Or, non seulement «M. Harper peut être très têtu», dit encore M. Gingras, mais d'un strict point de vue politique, sans doute se dit-il aussi «qu'il lui faut éviter de désavouer les ministres responsables des dossiers en cause». S'il avait accepté trop vite de rencontrer Mme Spence, cela aurait pu être considéré comme un désaveu de ses ministres.

À ce propos, des députés conservateurs autochtones ont suggéré à Mme Spence le compromis de rencontrer plutôt le ministre des Affaires autochtones, ce qu'elle a refusé.

Selon l'éthicien Daniel Weinstock, professeur de droit et de philosophie à l'Université McGill, il ne s'agit pas tant ici de forcer la main à quelqu'un que «de rappeler le Canada à ses obligations.
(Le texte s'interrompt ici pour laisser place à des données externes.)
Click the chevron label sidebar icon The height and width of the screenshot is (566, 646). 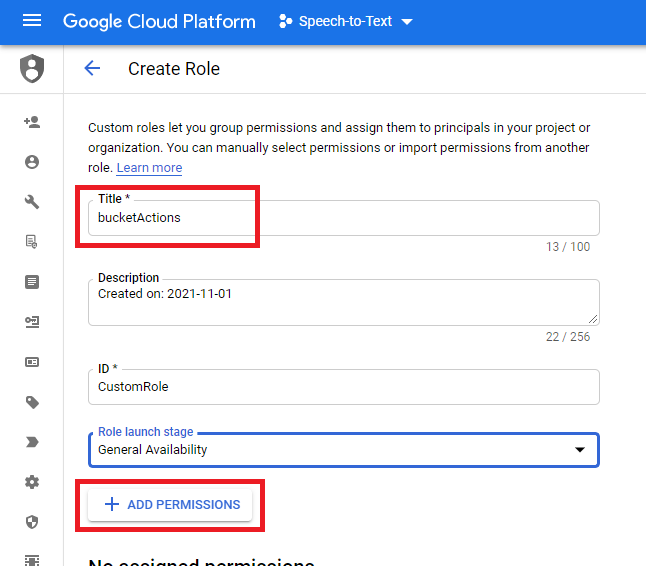coord(32,442)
Cette obligation, c'est de négocier avec des peuples autochtones avec lesquels on est lié par traités, traités que le gouvernement conservateur viole allégrement».

De façon plus immédiate, comme le rappelle M. Weinstock, Mme Spence veut, par son geste désespéré, dénoncer la plus récente loi omnibus conservatrice, dite «loi mammouth».

Le projet de loi C-45 redéfinit notamment la protection des eaux navigables, qui ne s'applique plus qu'à 97 lacs et 62 rivières. La loi modifie aussi le mode de consultation des communautés lorsque des terres de réserves sont vendues ou louées.

Mme Spence est chef de la Première Nation d'Attawapiskat, une communauté autochtone ontarienne dont les conditions de vie sont si misérables qu'elles ont fait les manchettes il y a un peu plus d'un an. En 2011, Mme Spence avait déjà interpellé le gouvernement Harper à ce sujet.

Le président de l'Union des chefs autochtones de la Colombie-Britannique croit que le mouvement de protestation amérindien «Idle No More» gagnera en importance.

Le chef Stewart Phillip a indiqué qu'il se préparait à une manifestation à l'important poste frontalier Peace Arch, en Colombie-Britannique.

Selon lui, on reverra en 2013 des barrages comme ceux qui ont déjà été érigés en décembre à Sarnia, en Ontario.